▶ [ACTIVITY]:
Only the lines from the one containing "Click the Circulating supply label" to the end of the records belong in the answer; repeat them exactly and drop the pictures.

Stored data
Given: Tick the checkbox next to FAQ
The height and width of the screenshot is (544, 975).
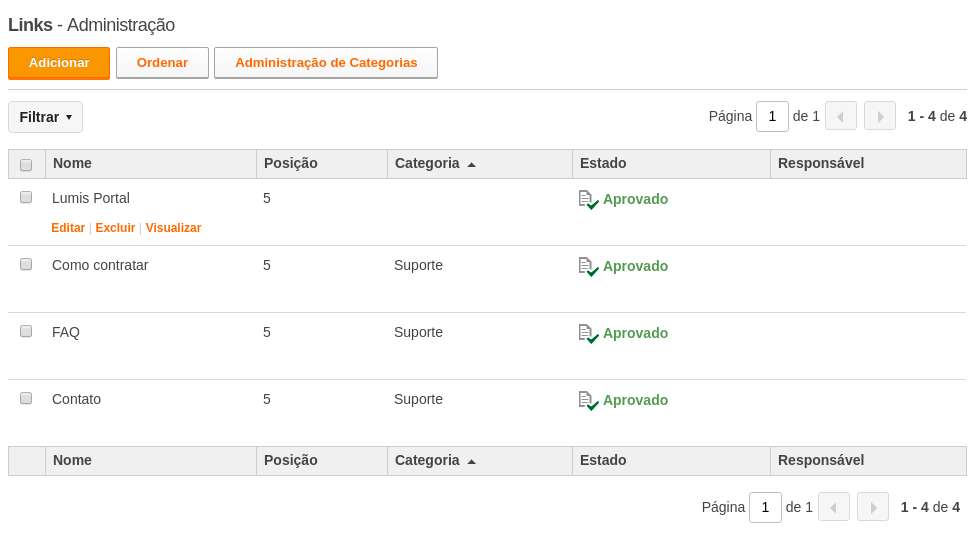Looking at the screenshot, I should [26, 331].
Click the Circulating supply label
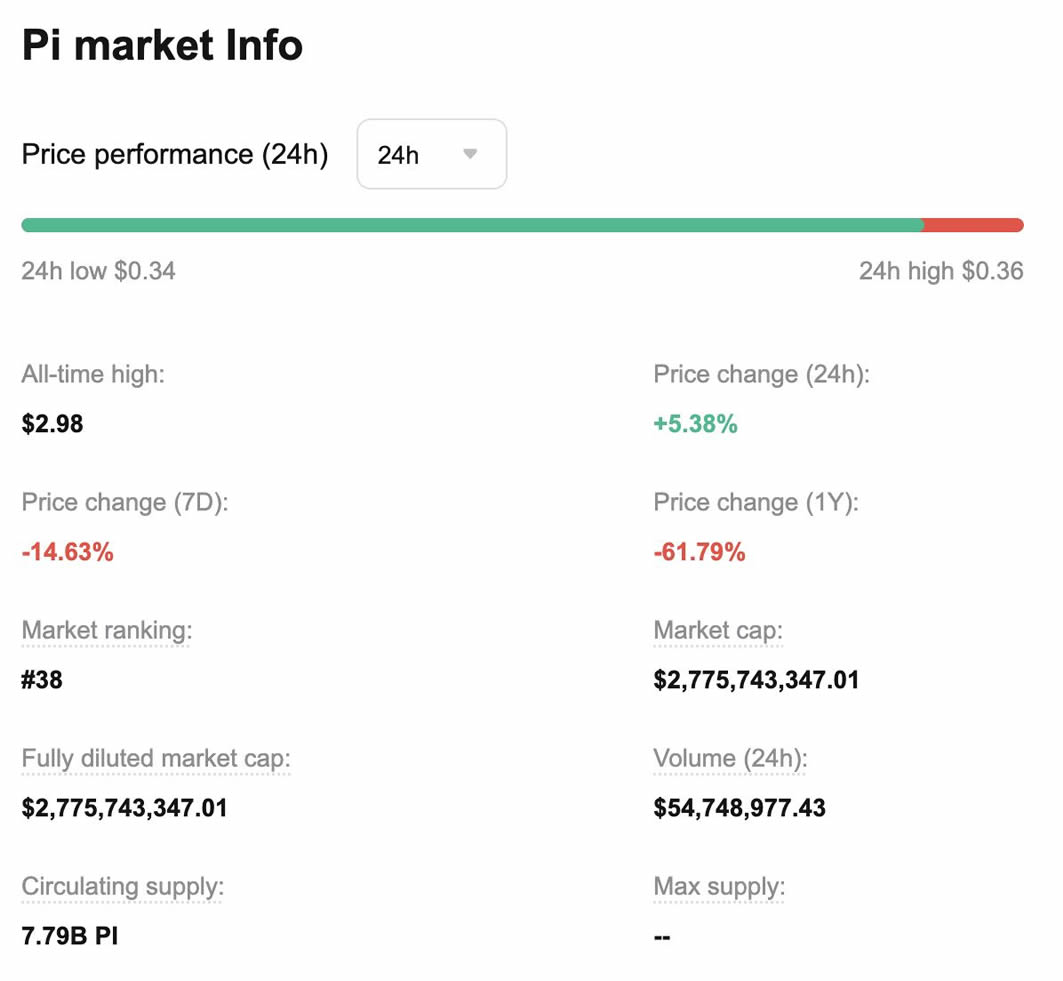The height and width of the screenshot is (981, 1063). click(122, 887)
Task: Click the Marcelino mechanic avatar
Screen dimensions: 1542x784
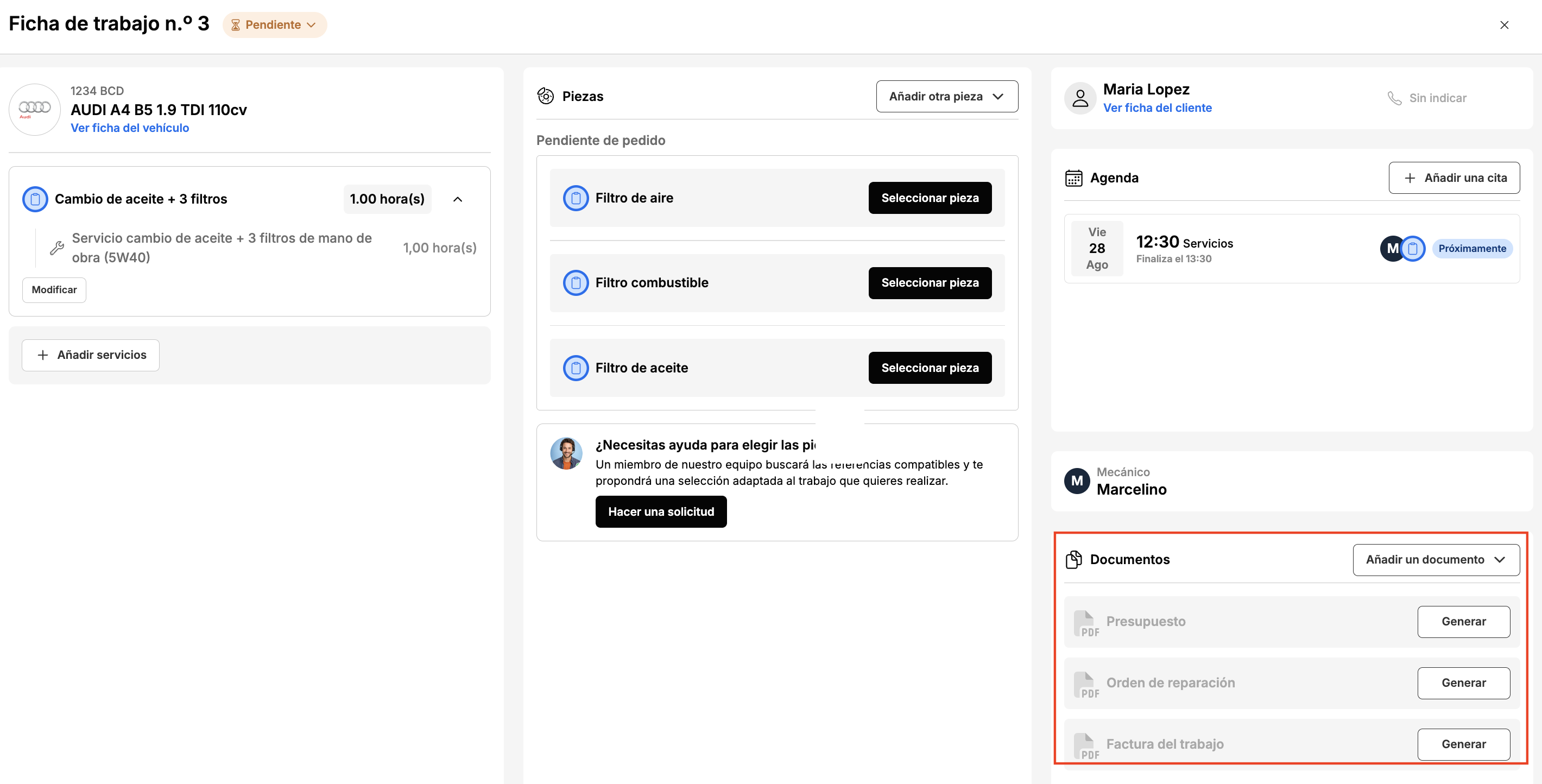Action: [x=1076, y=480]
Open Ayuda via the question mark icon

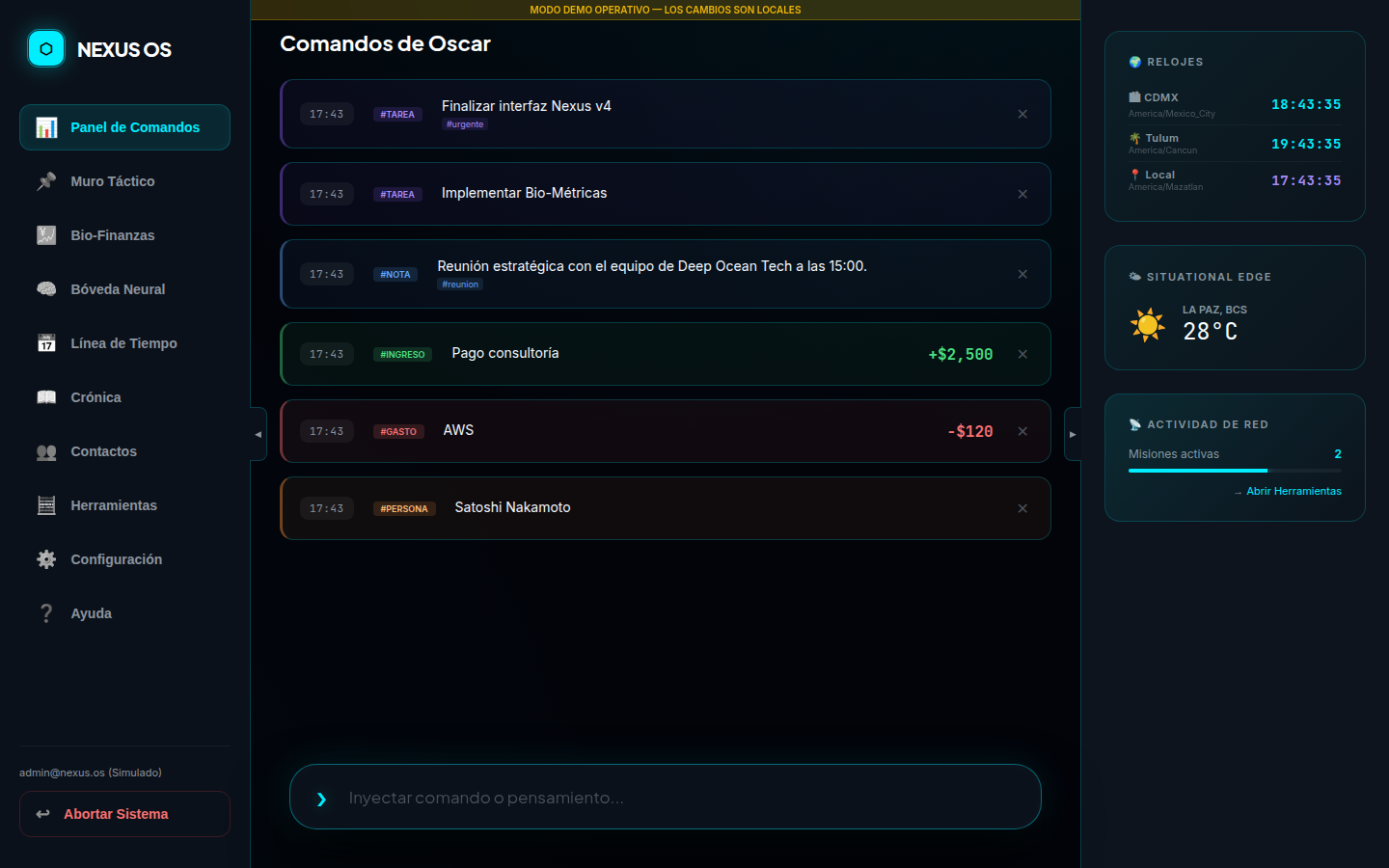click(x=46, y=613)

▶ [YOUR SOLUTION]:
Click the Circulating supply label
The height and width of the screenshot is (981, 1063). click(122, 887)
Task: Click the Marcelino mechanic avatar
Screen dimensions: 1542x784
Action: [x=1076, y=480]
Open Ayuda via the question mark icon

click(x=46, y=613)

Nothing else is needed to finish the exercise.